A hearing begins today following a complaint from the man, who says he feels discriminated against because of his sexuality.
It is understood the man – who is in a sexual relationship with his partner – has wanted to enter the church’s training programme for priests for years.
But after applying to enter after years of study, he was rejected by the Bishop Ross Bay, who approves entrants.
Bishop Bay told One News last night that he was simply following the church’s doctrines.
The man was rejected “by reason of the defendant not being chaste in terms of canons of the Anglican Church,” the bishop said.

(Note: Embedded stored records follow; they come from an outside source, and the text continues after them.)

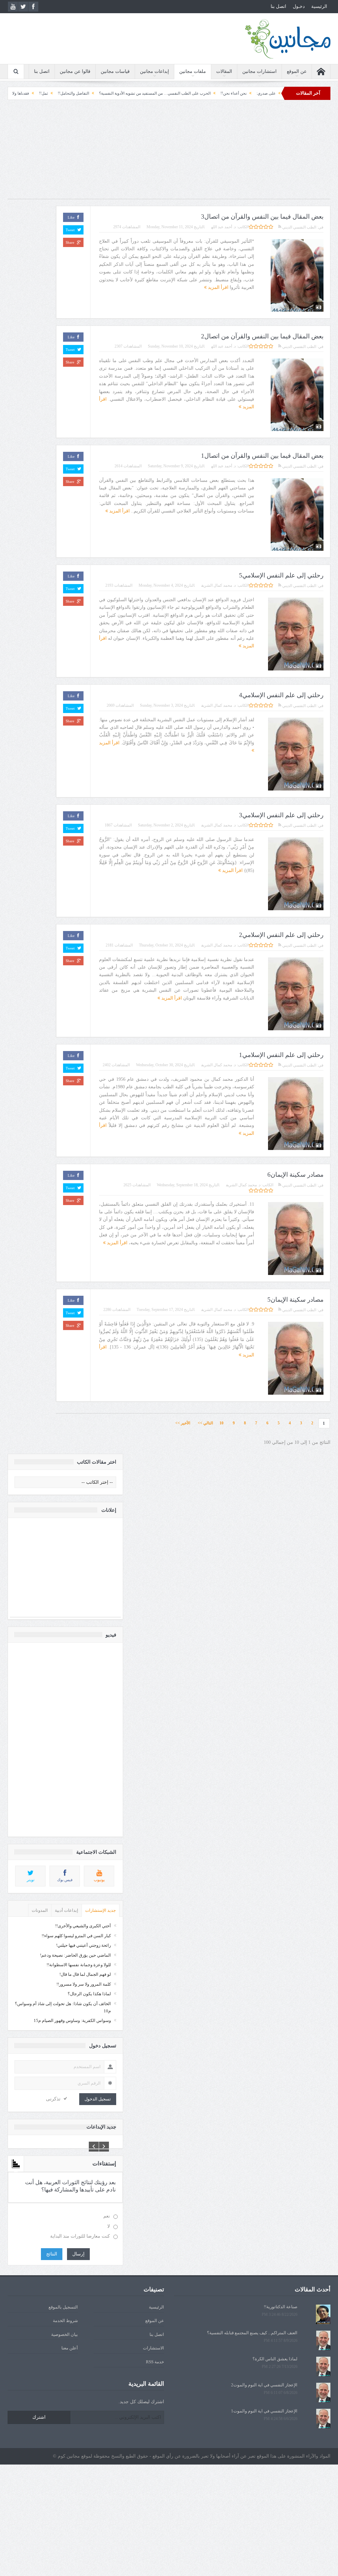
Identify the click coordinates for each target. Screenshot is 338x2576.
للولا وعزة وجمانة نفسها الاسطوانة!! (79, 1964)
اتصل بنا (278, 6)
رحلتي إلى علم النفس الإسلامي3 (281, 815)
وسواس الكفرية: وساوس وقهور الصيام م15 (72, 2020)
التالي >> (205, 1423)
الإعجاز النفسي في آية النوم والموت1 (264, 2410)
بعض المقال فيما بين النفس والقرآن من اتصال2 (262, 336)
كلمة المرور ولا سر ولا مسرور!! (83, 1984)
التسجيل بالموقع (63, 2307)
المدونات (40, 1910)
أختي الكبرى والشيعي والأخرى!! (83, 1925)
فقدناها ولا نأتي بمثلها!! (78, 93)
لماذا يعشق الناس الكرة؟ (275, 2358)
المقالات (224, 71)
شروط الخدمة (65, 2320)
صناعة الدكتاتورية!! (280, 2306)
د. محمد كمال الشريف (218, 585)
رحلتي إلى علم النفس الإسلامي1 (281, 1054)
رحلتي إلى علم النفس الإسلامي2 (281, 934)
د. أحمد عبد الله (223, 227)
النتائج (51, 2253)
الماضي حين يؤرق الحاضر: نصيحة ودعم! (75, 1955)
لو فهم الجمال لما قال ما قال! (85, 1974)
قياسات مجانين (115, 71)
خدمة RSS (155, 2361)
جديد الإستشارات (100, 1910)
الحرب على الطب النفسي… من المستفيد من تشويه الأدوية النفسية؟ (223, 93)
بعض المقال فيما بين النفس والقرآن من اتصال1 (262, 455)
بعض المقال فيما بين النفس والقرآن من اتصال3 (262, 216)
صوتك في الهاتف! (35, 93)
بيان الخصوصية (64, 2334)
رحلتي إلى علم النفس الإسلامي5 (281, 575)
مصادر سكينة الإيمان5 (295, 1299)
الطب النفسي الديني (298, 227)
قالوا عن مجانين (75, 71)
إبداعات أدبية (66, 1910)
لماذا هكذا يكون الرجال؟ (89, 1993)
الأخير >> (184, 1423)
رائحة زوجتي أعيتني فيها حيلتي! (83, 1945)
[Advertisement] (169, 153)
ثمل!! (111, 93)
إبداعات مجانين (154, 71)
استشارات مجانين (259, 71)
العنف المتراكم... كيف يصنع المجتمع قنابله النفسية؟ (252, 2332)
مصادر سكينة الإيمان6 (295, 1174)
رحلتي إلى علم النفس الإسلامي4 (281, 695)
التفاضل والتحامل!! (141, 93)
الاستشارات (153, 2347)
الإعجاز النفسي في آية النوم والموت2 (264, 2384)
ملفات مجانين (192, 71)
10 (221, 1423)
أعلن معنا (69, 2347)
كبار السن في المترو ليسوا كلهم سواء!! (76, 1935)
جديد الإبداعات (101, 2126)
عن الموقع (297, 71)
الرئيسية (319, 6)
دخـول (299, 6)
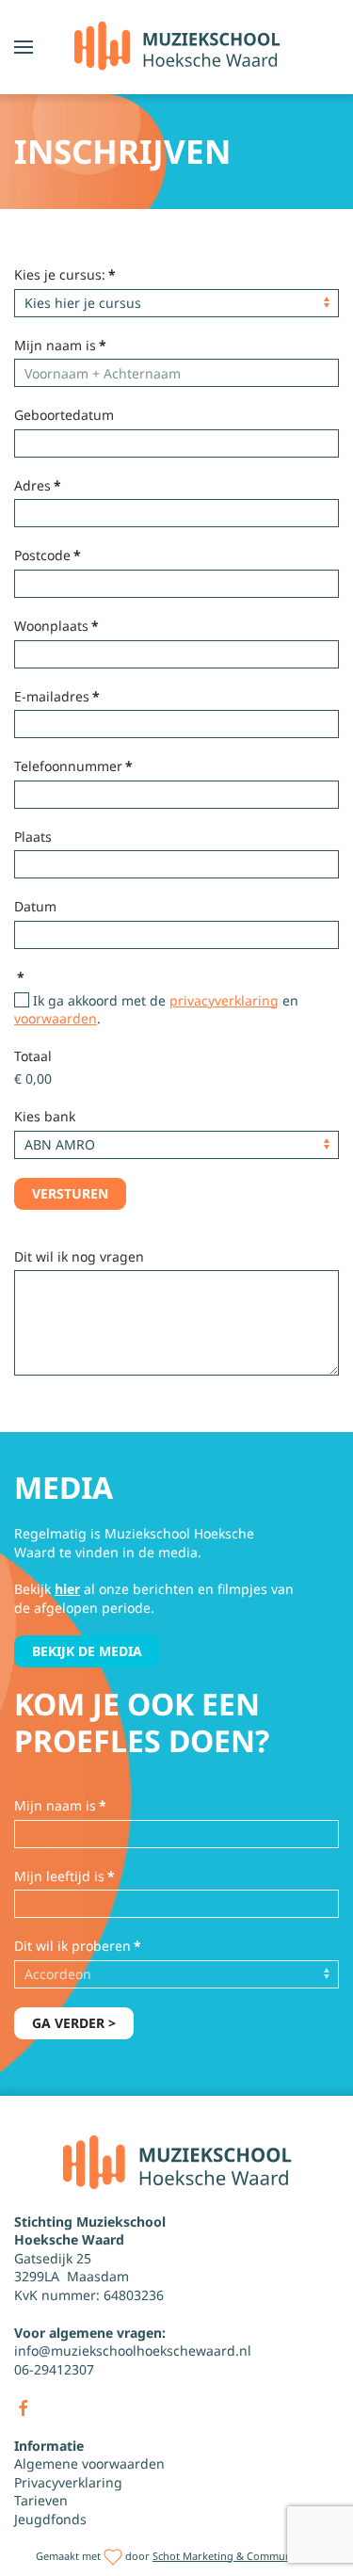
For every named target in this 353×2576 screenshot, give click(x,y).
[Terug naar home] (176, 47)
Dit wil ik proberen (77, 1946)
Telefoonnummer (73, 766)
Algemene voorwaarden (89, 2463)
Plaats (33, 836)
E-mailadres (57, 696)
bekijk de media (87, 1651)
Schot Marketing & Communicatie (234, 2556)
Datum (35, 906)
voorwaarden (55, 1018)
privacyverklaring (224, 1000)
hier (67, 1589)
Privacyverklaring (68, 2482)
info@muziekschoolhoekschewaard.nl (132, 2350)
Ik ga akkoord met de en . (156, 1009)
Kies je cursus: (65, 274)
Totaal (33, 1056)
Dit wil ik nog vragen (79, 1256)
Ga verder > (74, 2023)
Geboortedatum (64, 415)
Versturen (70, 1193)
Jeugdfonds (50, 2519)
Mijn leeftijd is (64, 1876)
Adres (37, 485)
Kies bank (44, 1116)
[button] (23, 47)
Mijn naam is (60, 345)
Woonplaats (56, 626)
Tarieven (41, 2500)
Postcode (47, 555)
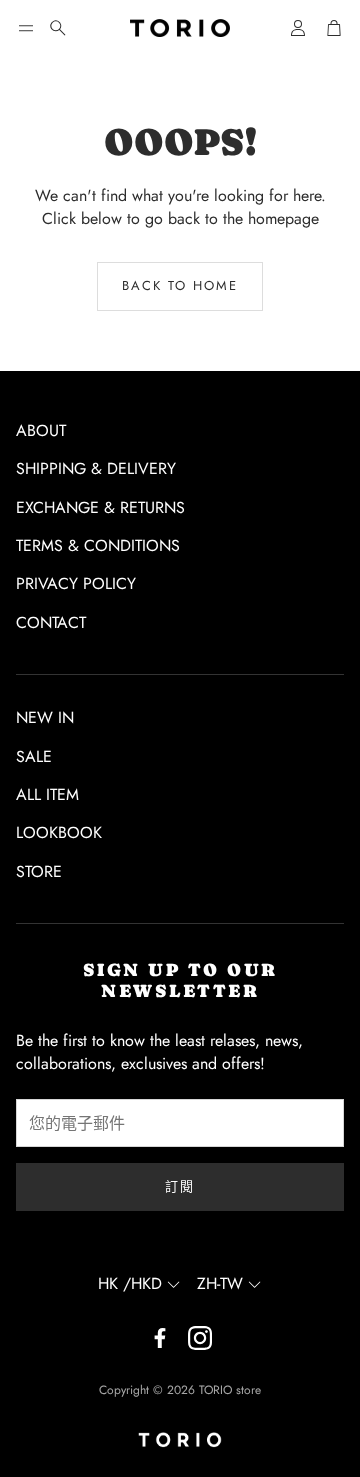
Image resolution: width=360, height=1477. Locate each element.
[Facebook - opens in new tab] (160, 1338)
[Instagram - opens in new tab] (200, 1338)
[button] (26, 28)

That means that anyone wanting to become ordained needs to be in what the Anglican Church deems to be a chaste relationship – a marriage between a man and a woman or committed to a life of celibacy.
While I think their rules are a bit silly, I defend entirely their right to be able to set their own rules on who can be a priest or minister. I think it is bad that they even have to front up to the Tribunal.
If we want religions to keep out of the state, the state should also keep out of religions.
In a statement to the tribunal, the complainant says he “felt totally humiliated that I had spent six years of my life in study, for a process that I was not permitted to enter because I was a gay man and in a relationship”.
“My humiliation and disappointment continue to this day.”
He also claims that had he been unmarried but in a heterosexual relationship, he would have been allowed to train as a priest.
However, it is understood that is not the case and that Bishop Bay has rejected people in such relationships in the past.
Hopefully the case will get nowhere.